By Fredrik Dahl and Sylvia Westall

VIENNA, Sept 6 (Reuters) – Iran is pushing ahead with its nuclear programme in defiance of tougher sanctions, the U.N. atomic watchdog said in a new report that Washington called “troubling” but Tehran dismissed as “not balanced”.

The confidential report, obtained by Reuters on Monday, says the International Atomic Energy Agency (IAEA) remains concerned about possible work in Iran to develop a nuclear-armed missile.

The IAEA also warned that Iranian refusal to accept some of the agency’s choices of nuclear inspectors was hampering its activities in the Islamic Republic, which rejects Western accusations it is seeking to build nuclear bombs.

“This is a pretty critical report and it seems the sides have reached an impasse,” said David Albright, head of the Washington-based Institute for Science and International Security.

The United States said it showed that Tehran was still trying to develop a nuclear weapons capability.

“The IAEA’s reports of obstruction and Iran’s failure to cooperate are troubling to all who care about non-proliferation and global security,” White House spokesman Tommy Vietor said.

Ali Asghar Soltanieh, Iran’s envoy to the IAEA, said the report by new agency chief Yukiya Amano “has damaged the agency’s technical reputation” and was “not balanced” compared to those of his predecessor, Mohamed ElBaradei.

He said all of Iran’s nuclear activities were under the IAEA’s “complete supervision,” Mehr News Agency reported.

The eight-year international dispute over Iran’s atomic activities has the potential to set off a regional arms race and spark a conflict in the Middle East.

INSPECTORS UNDER “PRESSURE”

The West hopes the imposition since June of additional U.N., U.S. and European sanctions on the country will persuade the Iranian leadership to back down and halt sensitive atomic work. Iran has repeatedly rejected such demands and is sending mixed signals about its readiness to negotiate with the West, offering unconditional talks on a plan to swap nuclear fuel but setting terms for any broader discussions.

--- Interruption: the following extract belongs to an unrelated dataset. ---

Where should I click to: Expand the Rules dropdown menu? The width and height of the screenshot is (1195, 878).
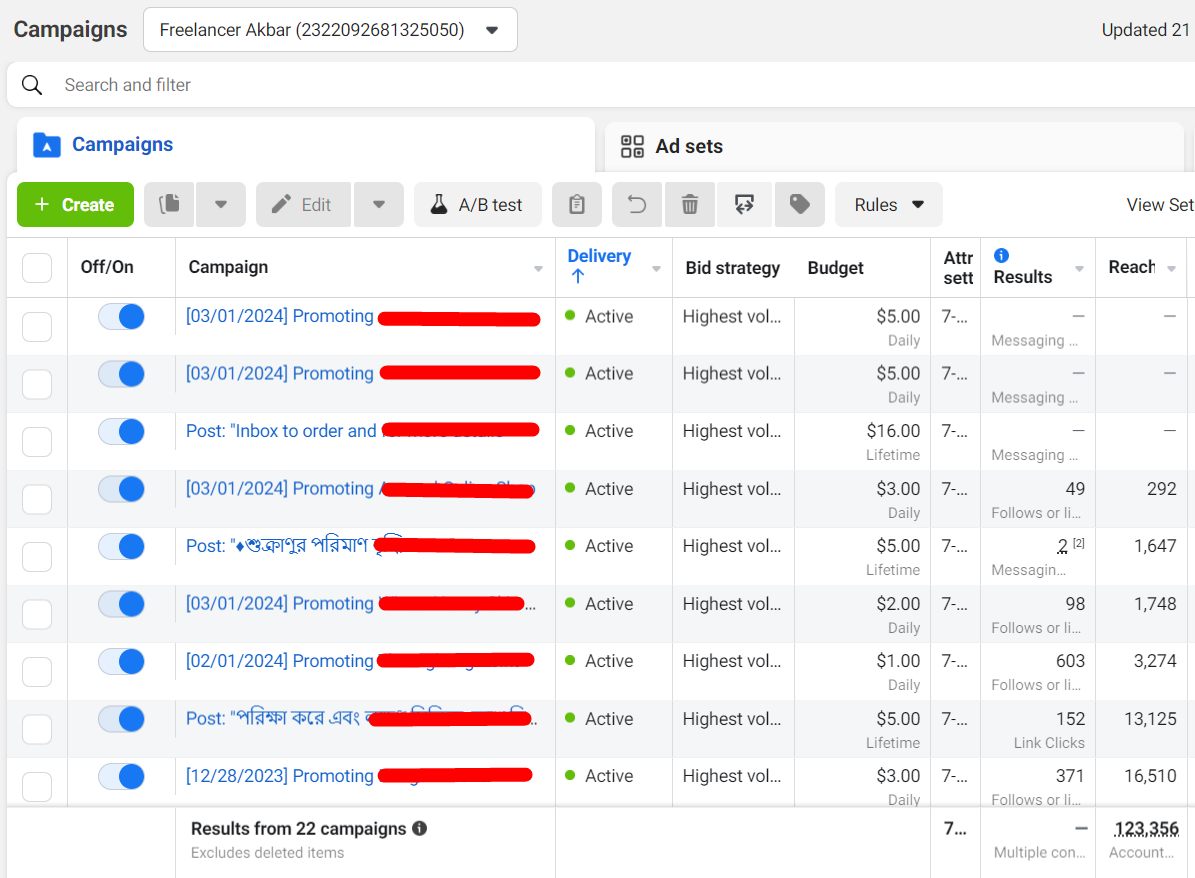tap(888, 205)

The IAEA report voiced concern about what it called Iran’s “repeated” objections to its appointments of inspectors, saying this “hampers the inspection process” and effectiveness of its work in the Islamic state.

Tehran barred two U.N. nuclear inspectors from entering in June, accusing them of reporting wrongly that some equipment was missing. There have been similar cases in the past.

A diplomat familiar with the IAEA’s Iran investigation said this increased “pressure” on the inspectors. Albright said: “It shows the erosion of the IAEA’s ability to do its job.”

The IAEA for years has been investigating Western intelligence reports indicating Iran has coordinated efforts to process uranium, to stage missile tests and to revamp a ballistic missile cone in a way suitable for a nuclear warhead.

Tehran says the intelligence is forged, but its record of secrecy has stoked suspicions, heightened by the launch in February of higher-grade uranium enrichment of 20 percent fissile purity, bringing it closer to weapons-grade material.

The IAEA said Iran had produced around 2.8 tonnes of low-enriched uranium (LEU), up from 2.4 tonnes in May, as well as 22-kg (48.5 lb) of the higher-grade material.

It called on Iran, which denies accusations it is seeking to build nuclear bombs, to grant the U.N. agency access to relevant sites, equipment and persons “without further delay”.

Last month, a former top U.N. nuclear official was quoted as saying that Iran had stockpiled enough LEU for 1-2 nuclear arms but it would not make sense for it to cross the bomb-making threshold with only this amount.